No entanto, também não desconhecerá que as teorias liberais têm sofrido evolução e que, nomeadamente, nos anos 70 essas teorias começaram a incorporar preocupações com as questões dos direitos humanos, defenderam o fim das ditaduras, a abertura de mercados, a diminuição de impostos e garantias de liberdade no comércio internacional.
E chegados aqui, meu caro Zé António, queria dizer-lhe que penso que estão neste momento reunidas, em Portugal, uma série de condições e de factores que potenciam, como nunca, a aplicação concreta de políticas liberais.
Discordo de quem defende o aparecimento de um Partido Liberal, entendo antes, que o caminho a seguir deverá ser feito por dentro de um partido português já implantado no tecido social onde os pensadores e executores liberais poderão ir marcando o seu território e impondo as suas ideias e projectos, sendo que esse partido, só pode ser o PSD.
Mas não é sobre os meios para atingir os fins que lhe quero falar, interessa-me falar-lhe sobre as condições e os factores que penso ora estarem reunidos e que potenciam a implantação das doutrinas e políticas liberais.
E sobre isso, diria que, por um lado, é hoje uma verdade insofismável que o nosso Estado-Providência está falido, isto é, o Estado transformou-se no eixo central e organizador do social, e do individuo, regulando todas as questões dinamizadoras dos mercados e falhou redondamente.
Por isso, penso que, nesta altura, o Estado-Providência não poderá continuar a ser um objectivo nacional porque se tem revelado completamente ineficaz, quer do ponto de vista financeiro, quer do ponto de vista social.
O modelo, seguido até aqui, deve ser abandonado em favor da regulação dos mercados, ou seja, deveremos caminhar para um Estado menos actor e regulador e mais avaliador devendo esse Estado avaliador substituir o Estado provedor.

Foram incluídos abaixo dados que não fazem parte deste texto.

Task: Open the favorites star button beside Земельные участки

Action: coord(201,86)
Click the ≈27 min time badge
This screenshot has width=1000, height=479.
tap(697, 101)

Esta substituição traduzir-se-á num muito menor número de funcionários públicos, no facto dos indivíduos passarem a ser obrigados a responder pelo seu desempenho, no aumento da concorrência e na ausência de bloqueios à verdadeira economia de mercado, desaparecendo, dessa forma, a lógica intervencionista do Estado.
O Estado deverá garantir as questões relacionadas com a segurança e a justiça, passando áreas como a Saúde, Água, Transportes, Comunicações, Energia e Educação a estar entregues aos privados, no sentido de que não devemos aceitar a intervenção do Estado em coisas que os índividuos sejam capazes de resolver por si.
Este, meu caro amigo, acredito que será o caminho.
Assim os liberais, e as suas políticas, sejam capazes de arranjar equilibrios no sentido de: incrementar a não exclusão social promovendo, incentivando e premiando práticas sociais responsáveis por parte dos grandes, médios e pequenos agentes económicos; promover fundos para melhor educação e melhor formação profissional; e adoptar políticas de imigração realistas, ponderadas e que acautelem a segurança nacional devendo, nesta matéria, compreender-se que, apesar de se saber que limitar a entrada de estrangeiros poder parecer um paradoxo com as práticas liberais, os tempos que correm exigem medidas altamente restritivas nesta matéria.

P.S. Também nos últimos dias por causa dos crucifixos se tem assistido a polémicas onde, do meu ponto de vista, se insiste em confundir a discussão pública das políticas liberais por parte de pensadores liberais, que é o que interessa e é relevante; e, as suas confissões religiosas e posturas morais, que para a presente discussão nada relevam.